The Last Lear Hindi Movie
Greatness, they say, is never thrust on you. You are either born with it. Or you are not. Amitabh Bachchan is at a place today where nothing and everything he does surprises us.
The Bachchan saga gets one more twist in the tale as the ageing, cantankerous, flamboyant, eccentric and embittered Shakespearean actor battles old age, unwieldy hair and a receding genius.
And what a tale! Rituparno Ghosh specialises in telling stories that pitch two utterly unmatched characters against each other in a battle where the lines are drawn between the egos of the two individuals.
"The Last Lear" is actually a series of dramatic dialogues sewn together in a pastiche that suggests pain to be the constant subliminal text of all human interactions.
So we have this bearded 'intense' director Siddharth (Arjun Rampal) who decides to make a film on the life of an unemployed ageing clown. For the role, he approaches the reclusive wacky stage actor Harish Mishra (Amitabh) who sneers wryly at the very thought of entering cinema at his age, and then warms up to the idea and gives the part his heart and soul.
Interesting possibilities pitching cinema against theatre examined, explored, searched and dissected by the director with the microscopic manoeuvrings of emotions that the camera ferrets out of the human heart and makes visible to our eyes.
In Ghosh's incandescent world of human suffering and redemption, you won't find more than two people in the same room at any given time. Sometimes there are three. But then the third individual is so still in her space, you hardly notice her/his presence beyond a shadow.
Such is the truth of Divya Dutta's character. As the benevolent nurse on night duty to look after the dying Shakespearean actor, she gives the actor's mistress Vandana (Shefali Shah) and his co-star Shabnam (Preity Zinta) quiet company. The two women talk the night away on the man they're both fascinated by.
Ghosh goes backward in time from the night the film featuring Harish Mishra is premiered to the interactive events leading up to his selection and shooting for the film.
The narration is purposely loose-limbed.
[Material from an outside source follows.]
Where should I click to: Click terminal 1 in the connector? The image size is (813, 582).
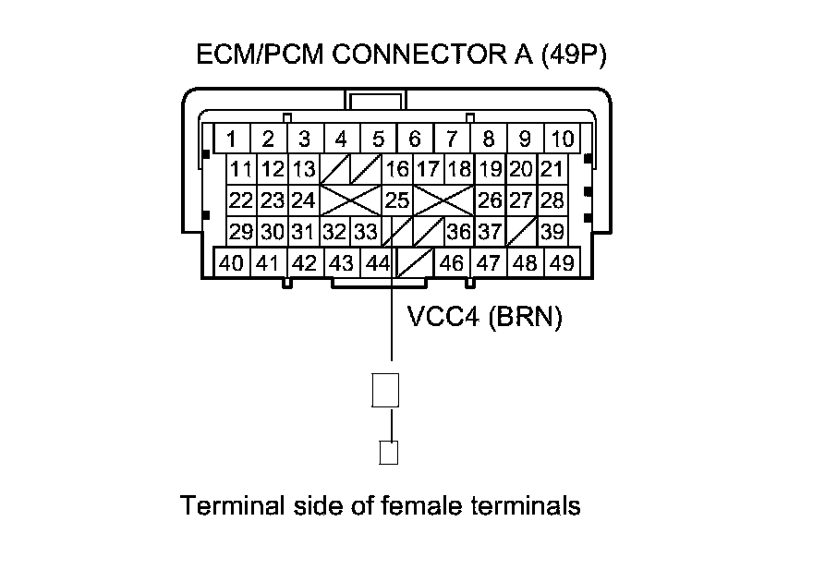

Even the one-to-one interactions that are the backbone of this beautifully layered chamber-piece are done with the casual grace of a trapeze dancer walking the familiar tightrope blindfolded and not fearful of the fall.
The characters are all in desperate need of redemption. Whether it's the jaded but still-spirited Shakespearean actor or his unhappy overworked mistress, or the model-turned actress Shabnam, or even the young journalist (Jisshu Sengupta) trying to piece together the opulent mystique of the Shakespearean actor's ego and enigma - the characters are perched on the brink of self-destruction, holding on to that thread of self-esteem, which keeps them from that fatal fall.
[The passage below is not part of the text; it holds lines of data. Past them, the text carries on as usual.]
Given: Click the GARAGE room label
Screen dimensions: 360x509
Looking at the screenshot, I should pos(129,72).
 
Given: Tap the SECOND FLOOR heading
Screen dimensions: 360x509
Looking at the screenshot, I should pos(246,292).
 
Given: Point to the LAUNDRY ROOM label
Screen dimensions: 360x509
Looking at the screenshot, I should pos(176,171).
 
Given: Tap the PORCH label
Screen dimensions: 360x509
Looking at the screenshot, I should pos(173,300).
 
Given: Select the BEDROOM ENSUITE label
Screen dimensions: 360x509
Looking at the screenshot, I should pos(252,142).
"The Last Lear" is Ghosh's second film in a row after the Bengali movie "Khela" to be located in the film world. The distance between the 'reality' of the acting world and the realism of the real world where people are often acting before one another, is covered by the sensitive director with supple grace.
The English dialogues are spun in spoken sensitivity. But the words do get in the way of the characters sometimes.
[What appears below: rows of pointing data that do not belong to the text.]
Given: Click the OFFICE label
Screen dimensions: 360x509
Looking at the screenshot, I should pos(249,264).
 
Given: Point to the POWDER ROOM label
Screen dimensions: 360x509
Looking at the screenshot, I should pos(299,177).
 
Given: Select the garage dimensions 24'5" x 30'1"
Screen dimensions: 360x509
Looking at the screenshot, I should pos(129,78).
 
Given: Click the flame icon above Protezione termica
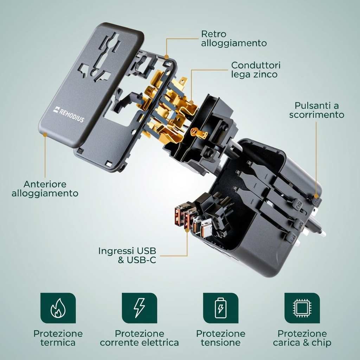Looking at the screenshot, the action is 58,308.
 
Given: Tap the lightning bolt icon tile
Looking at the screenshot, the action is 139,308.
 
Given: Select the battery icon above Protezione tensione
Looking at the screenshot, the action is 221,308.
When the film starts Shabnam is on the verge of breaking up with her suspicious husband. By the time she starts shooting with Harish Mishra in a scenic hill station, she's in an off-camera dialogue with her aged co-star and ready to scream out her angst in a war-cry of articulated liberation.
Preity does here what most actors shy away from. She actually listens to her co-stars as they express their angst.
The film is littered with luminous performances. If Divya is quiet and warm in her small role, Shefali simply takes over the screen each time she walks into the frame.
And after "Rock On", Arjun Rampal delivers another pain-lashed performance.
As for Amitabh, he goes from venom to vitality in quick succession, creating for his character a kingdom of theatrical yearnings.
Ghosh has created a world carved out of mahogany-like glistening surfaces, hiding fears and anxieties that have little to do with Harish's age, and everything to do with the rage that the experience of life brings in its wake.
Indranil Ghosh's artwork and Abhik Mukherjee's cameras write out the poetry of the motion picture.
Watch "The Last Lear" to see the layerings of emotion that the director extends into his narration without losing sight of the lightness of touch in the outer crust.